Les agriculteurs exhortent le gouvernement à aller plus loin
C'est pourquoi les agriculteurs demandent au gouvernement marocain d'envisager une légalisation du marché récréatif du cannabis. Ils affirment qu'il est nécessaire d'ouvrir le débat sur la question, arguant que la régulation à des seules fins médicales et industrielles n'éliminera pas le marché noir, la demande en cannabis récréatif n'ayant pas disparu avec la nouvelle législation.
C'est ce qu'a récemment déclaré la Coalition Marocaine pour l'Usage Médical et Industriel du Cannabis au cours d'une visite dans les terres agricoles de la région du Rif organisées par l'ANRAC pour célébrer le succès de cette première récolte. En effet, la légalisation actuelle présente bien des limites : bien qu'elle réduise (très peu) le nombre d'agriculteurs impliqués dans le trafic illégal de drogues, elle n'élimine pas les consommateurs de cannabis récréatif.
Cet appel à la diversification n'est pas nouveau. En juin 2023, la Coalition Marocaine pour l'Usage Médical et Industriel du Cannabis, accompagnée des résidents de régions traditionnellement connues pour la culture du cannabis, a lancé un appel à ouvrir un débat sur l'usage récréatif de la marijuana, énumérant les nombreux bienfaits pour la santé de la consommation de cannabis et le potentiel financier d'un marché récréatif légal dans le royaume nord-africain.
Cette proposition est en accord avec les recommandations présentées au Roi par le Comité du Modèle de Développement et le Conseil Économique, Social et Environnemental. Les deux rapports soulignent les avantages potentiels pour la santé publique d'une régulation complète, mais aussi ses intérêts économiques.
Désormais, en collaboration avec les producteurs de cannabis locaux, la coalition tiendra une série de débats et de séminaires avec les membres du parlement, afin d'obtenir une issue favorable à un éventuel projet de loi sur le cannabis récréatif. Cette collaboration entre acteurs sociaux et partis politiques permet d'espérer une issue favorable du projet.
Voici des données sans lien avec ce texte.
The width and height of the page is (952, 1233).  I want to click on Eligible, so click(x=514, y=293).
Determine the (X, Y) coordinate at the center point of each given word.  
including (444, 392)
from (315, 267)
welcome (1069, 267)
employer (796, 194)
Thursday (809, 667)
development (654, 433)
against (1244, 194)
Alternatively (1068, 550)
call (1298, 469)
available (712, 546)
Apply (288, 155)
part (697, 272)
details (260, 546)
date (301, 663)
Il est probable que le débat sur l'usage récréatif du cannabis gagne en envergure dans les prochains mois, à mesure que l'industrie légale du cannabis poursuit son développement au Maroc. Dans un monde où un nombre croissant de pays légalise le cannabis à des fins récréatives, le Maroc pourrait occuper une position de premier plan sur ce marché émergent.
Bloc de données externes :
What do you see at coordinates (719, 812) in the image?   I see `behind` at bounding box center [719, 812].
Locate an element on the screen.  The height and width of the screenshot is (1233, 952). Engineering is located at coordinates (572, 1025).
L'Agence des Nations Unies pour les Drogues estime qu'environ 47.000 hectares de la région du Rif sont actuellement consacrés à la production de cannabis. Et les experts affirment qu'il est peu probable que le Maroc atteigne son plein potentiel tant que la culture se limite aux marchés médicaux et industriels. La véritable opportunité pour le Maroc à long terme, c'est le secteur récréatif. Car c'est là que le pays a bâti sa réputation depuis des décennies.
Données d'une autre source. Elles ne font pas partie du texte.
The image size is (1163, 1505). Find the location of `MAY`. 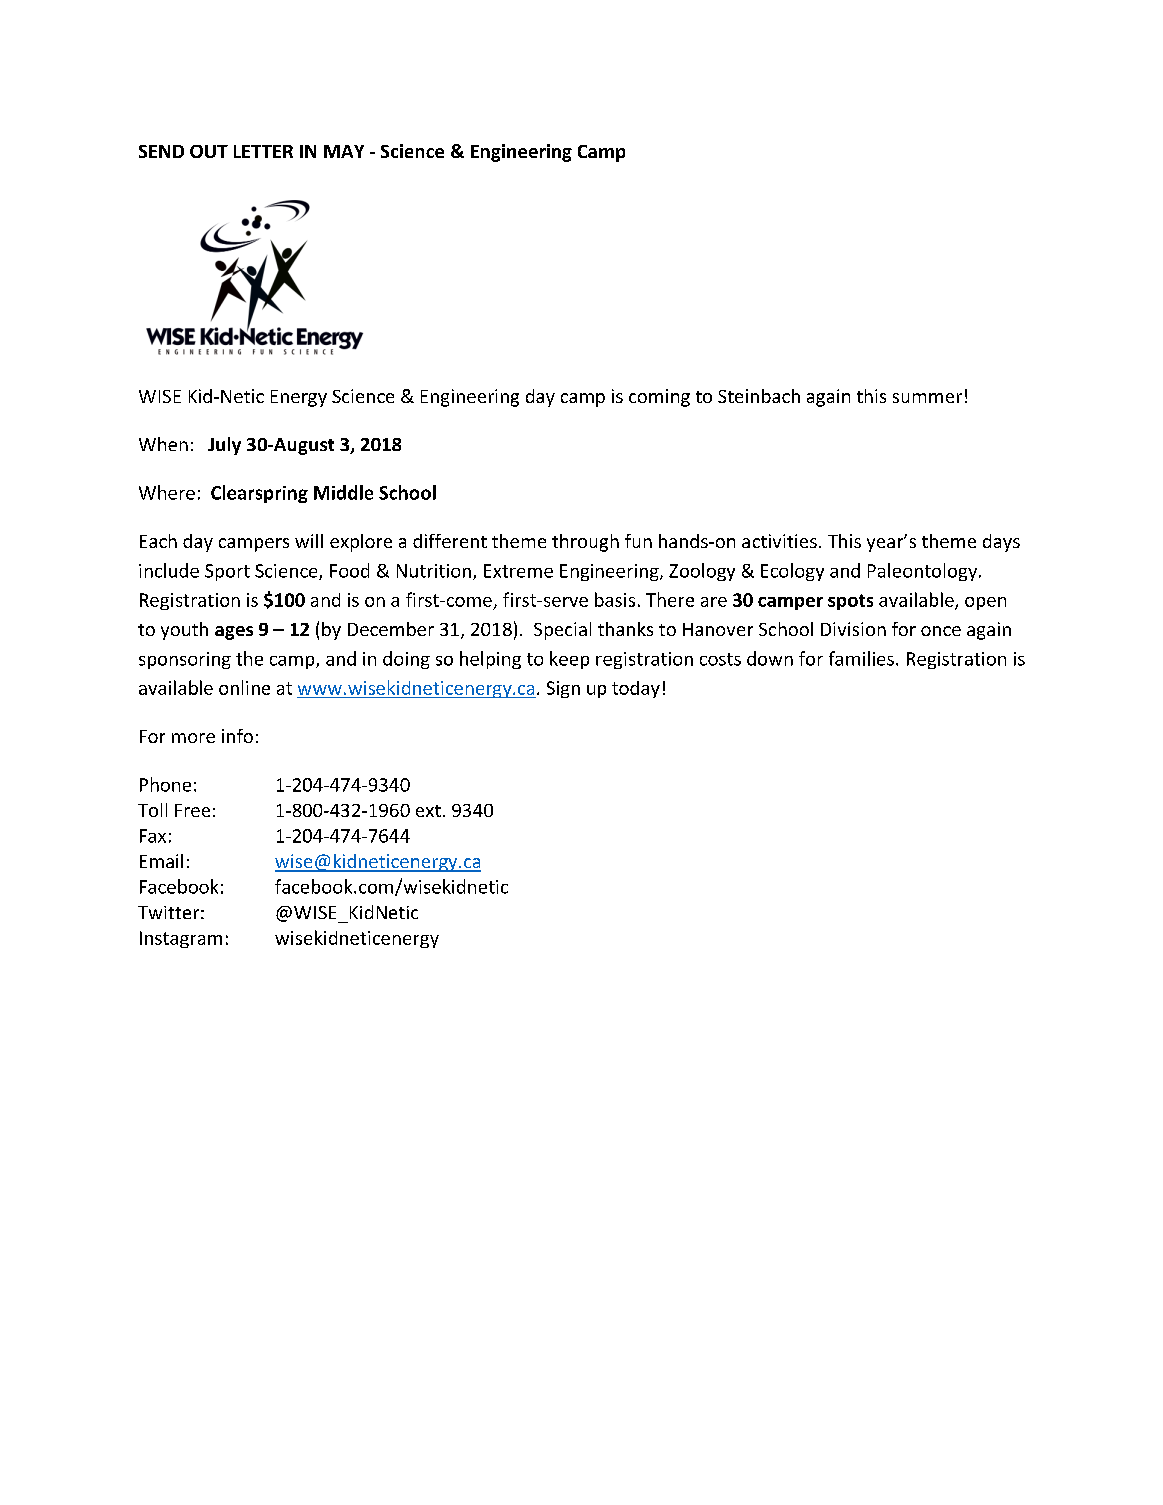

En attendant, comme aux États-Unis, les activistes, les populations locales et les agriculteurs réitèrent leurs critiques à l'égard d'un gouvernement qu'ils jugent hypocrite. Mais l'espoir est de mise et de grands changements sont envisageables. Car, malgré les défis et la complexité de la légalisation relative du cannabis au Maroc, la majorité de la population du pays soutient fermement la légalisation.